Hayatî tehlike varken, şehri terk etmek gerektiğinde, tek tük de olsa emniyet şeridini kullanan çıkar sanıyordum.

Bir süre sonra gariptir, bu olay gerçeğe dönüştü. İnsanlar topluca (çoluk çocuk, genç yaşlı kim varsa) şehri boşaltıyordu. Çıkış yolları arabalarla tıklım tıklımdı. Adım adım ilerliyorlardı ama en sağdaki şeride kimse girmiyordu.

Bizde bunun karikatürü bile olmaz. Olsa da kimse anlam veremez.

Günlük hayat içinde işe gidip gelirken veya tatile çıkarken bile emniyet şeridi işgal edilir. Bütün kurallar, fırsat bulunduğu anda ihlâle muhtaçtır. Yeter ki etrafta mavi elbiseli biri olmasın.

İşte bugünlerde görüyoruz… Depremin ilk gününden itibaren bölgedeki bütün şehirlerde trafik kilit.

Herkesin acil işi var. Herkes kurtarıcı. Herkes yakınlarının derdinde. Herkes sevdiklerini enkaz altından çıkaracak, kıyamadıklarının hayatını kurtaracak.

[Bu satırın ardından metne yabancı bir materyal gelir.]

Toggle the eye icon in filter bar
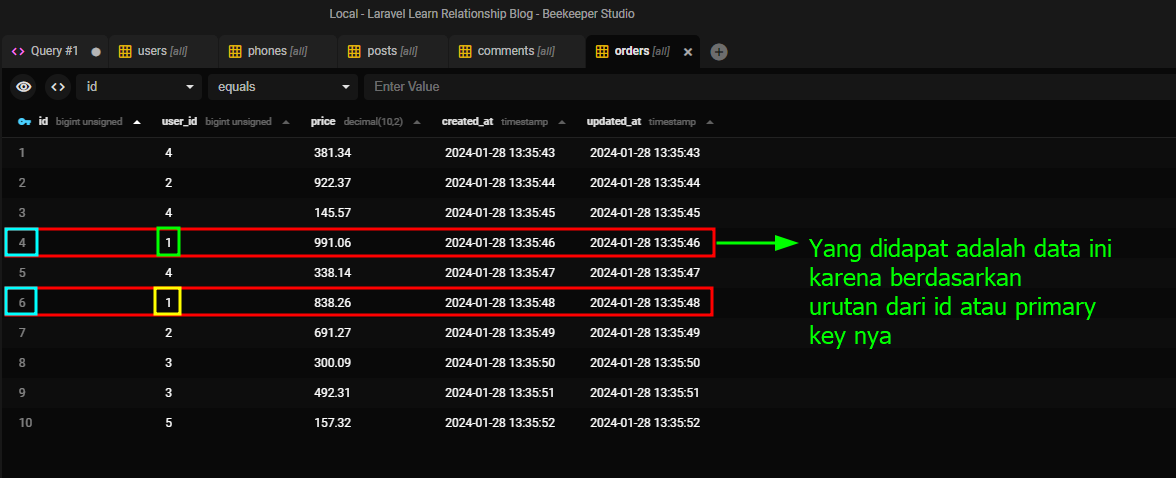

Can kurtaran aracını, polis aracını, kurtarma ekibinin aracını kimse kendi arabasından daha önemli görmüyor.

Bir zorluk anında, millî meselelerde birlik oluyor, kenetleniyoruz. Aynı zamanda trafiği de kenetlemeyi başarıyoruz.

Birinci kenetlenme için aferin bize, ikinci kenetlenme için yazık bize!

*

Bir de fırsatçılar var. “Kötü niyetli” diyeceğim de fırsatçının iyi niyetlisi olmaz ki!

İstanbul’dan bir esnaf, deprem bölgesi için battaniye alıp göndermek istemiş. Dün 125 lira olan battaniye, depremin ilk günü almaya gittiğinde 185 lira olarak karşısına çıkmış.

Birkaç tane değil, topluca almak niyetinde üstelik.

Sormuş: “Niye?”

Satıcı pişkin pişkin, “Bugün fiyat bu” diyor, “Yarın gelirsen, 220’den aşağı olmaz”.

Ne yaptı, bilmiyorum. Bu kadarını anlattı.

Bir de üzüntüsünü dile getirdi:

“Namaz kılıyoruz, oruç tutuyoruz da böyle davranınca Müslümanlığımız ne oluyor? Bu mudur Müslümanlık?”

Demek ki battaniye satan kişi tanıdığı biri.

Şöyle cevap verdim:

“O arkadaş kendini Müslüman sanabilir ama yaptığı gâvurluk. Üstelik gâvur yapmaz bunu.”